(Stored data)
== Segment start ==

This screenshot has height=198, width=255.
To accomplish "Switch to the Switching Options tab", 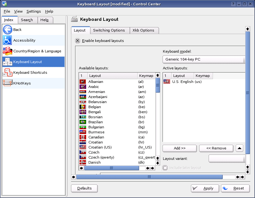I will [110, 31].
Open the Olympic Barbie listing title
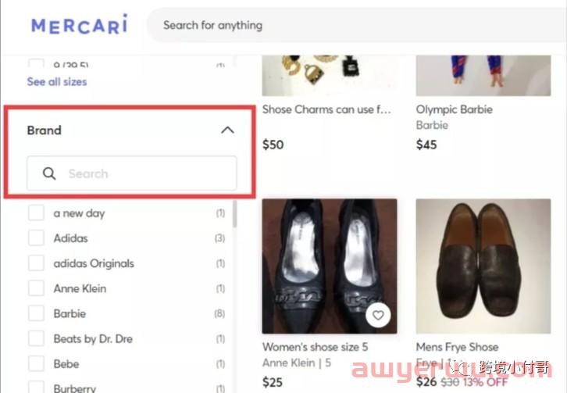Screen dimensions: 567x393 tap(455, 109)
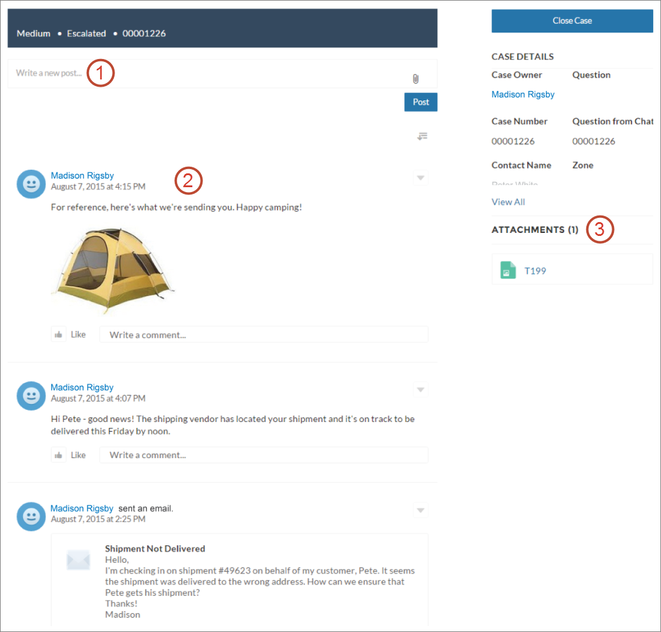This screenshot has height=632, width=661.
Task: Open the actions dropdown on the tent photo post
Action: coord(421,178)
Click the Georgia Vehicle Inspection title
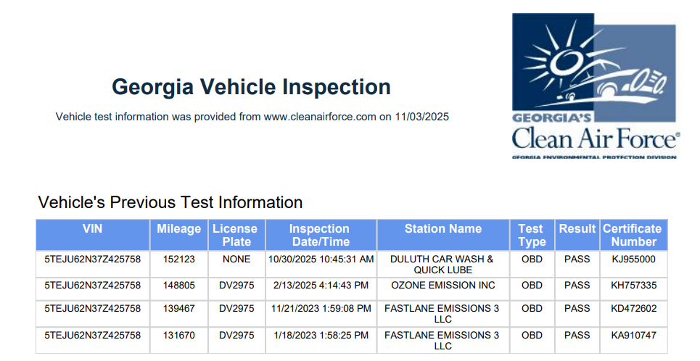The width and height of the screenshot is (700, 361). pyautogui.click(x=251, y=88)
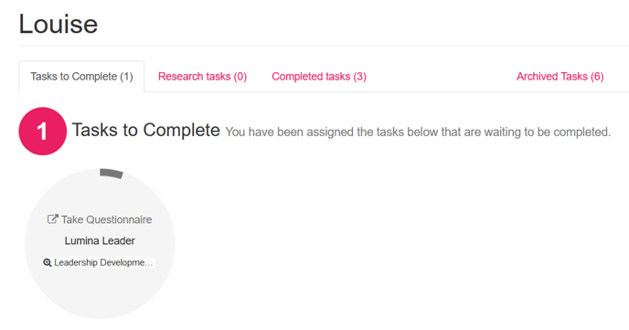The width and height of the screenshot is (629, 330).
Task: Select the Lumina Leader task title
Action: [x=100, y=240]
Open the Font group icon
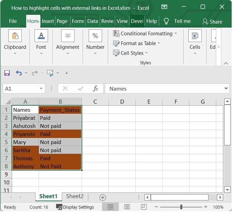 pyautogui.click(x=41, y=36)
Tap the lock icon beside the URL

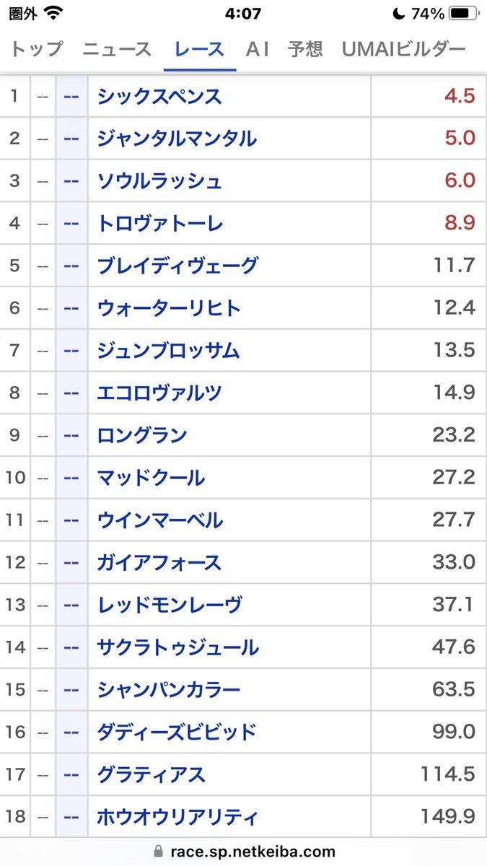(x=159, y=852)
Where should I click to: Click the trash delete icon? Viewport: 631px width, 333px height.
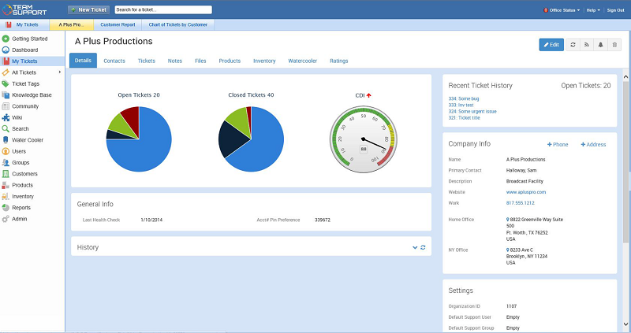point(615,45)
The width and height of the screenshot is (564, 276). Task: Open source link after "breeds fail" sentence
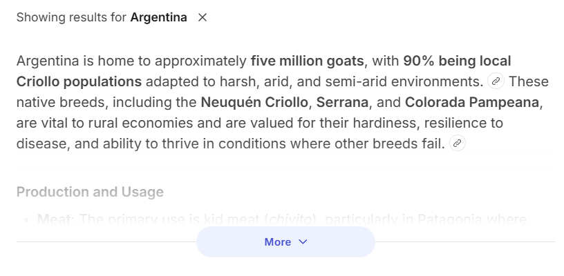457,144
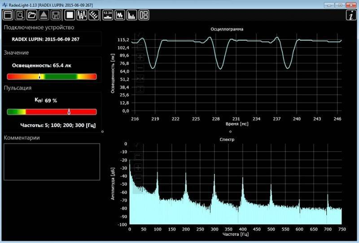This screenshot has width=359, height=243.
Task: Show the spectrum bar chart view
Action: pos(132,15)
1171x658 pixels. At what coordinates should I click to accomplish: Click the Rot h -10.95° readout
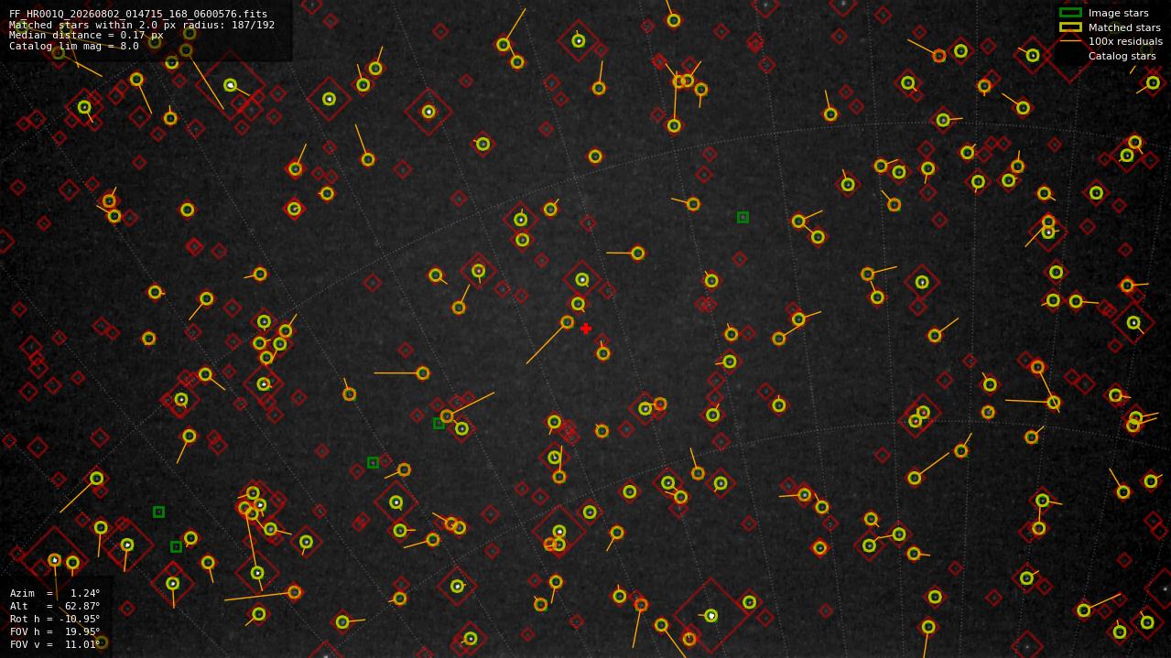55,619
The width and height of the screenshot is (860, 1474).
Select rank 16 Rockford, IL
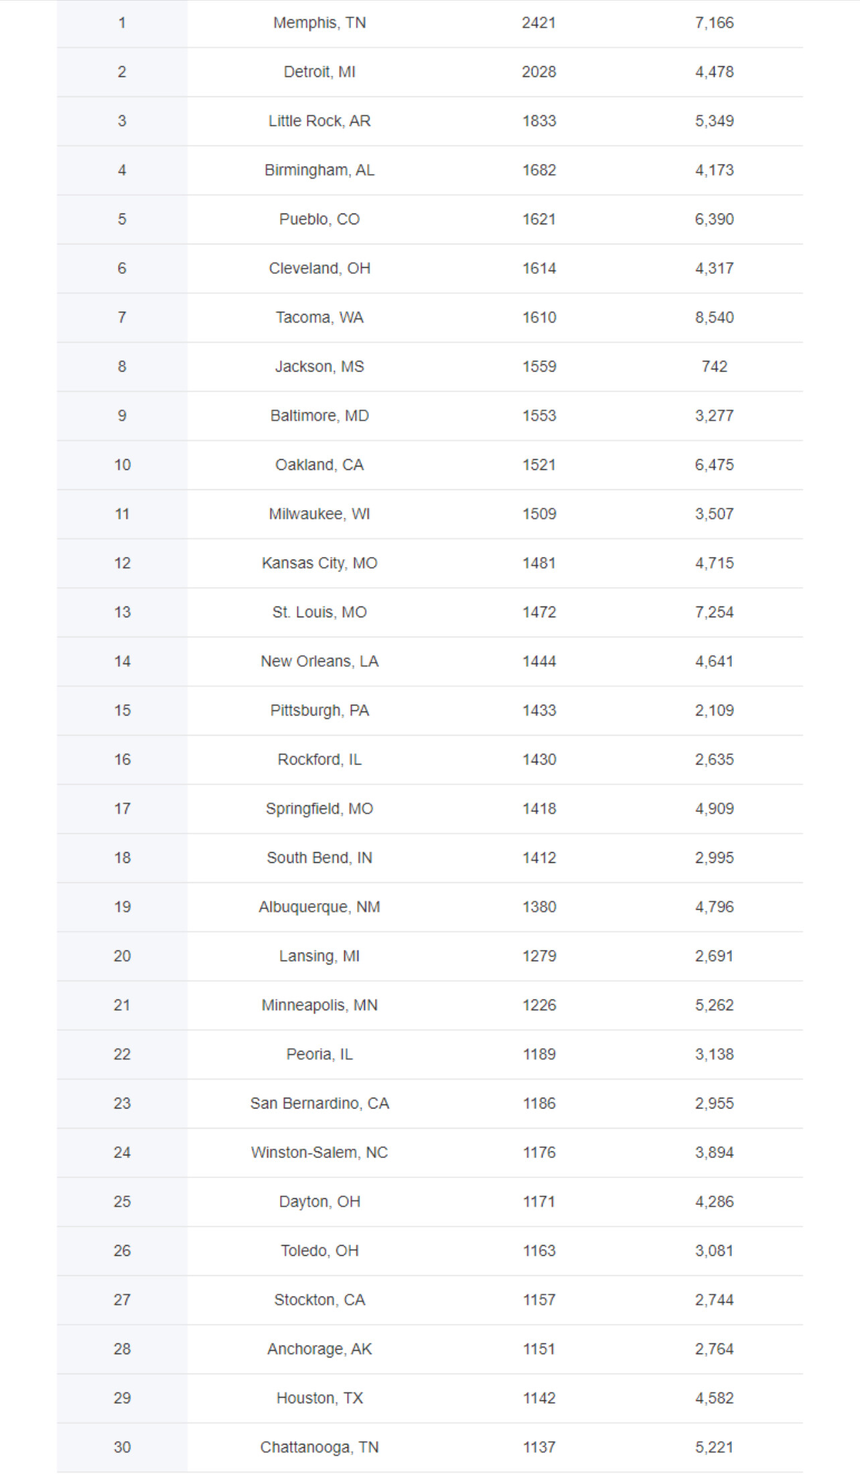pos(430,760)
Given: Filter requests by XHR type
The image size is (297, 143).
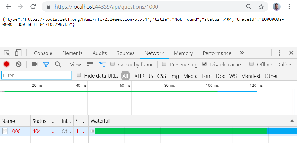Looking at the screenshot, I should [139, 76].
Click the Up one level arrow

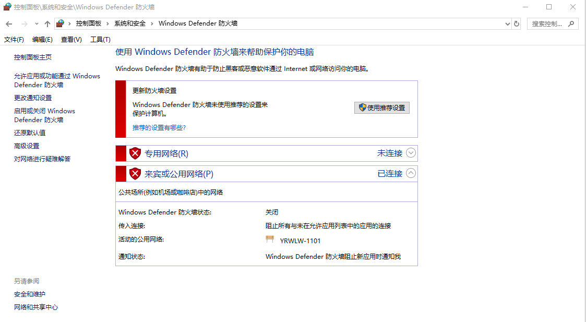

== Segment end ==

▶ **Work request**: In the records above, find the line containing "Open the Font group icon", then please restate it and each line after it word for word, pictures excluded.

▶ **Task result**:
Open the Font group icon
 pyautogui.click(x=41, y=36)
Tap the lock icon beside the URL

(x=159, y=852)
Where should I click to: Click the trash delete icon? Viewport: 631px width, 333px height.
point(615,45)
The width and height of the screenshot is (564, 276). Task: Open source link after "breeds fail" sentence
457,144
This screenshot has width=359, height=243.
Task: Show the spectrum bar chart view
Action: pos(132,15)
1171x658 pixels. At what coordinates should I click to accomplish: Click the Rot h -10.95° readout
55,619
The width and height of the screenshot is (860, 1474).
Select rank 16 Rockford, IL
pos(430,760)
Given: Filter requests by XHR type
The image size is (297, 143).
Looking at the screenshot, I should [139, 76].
Click the Up one level arrow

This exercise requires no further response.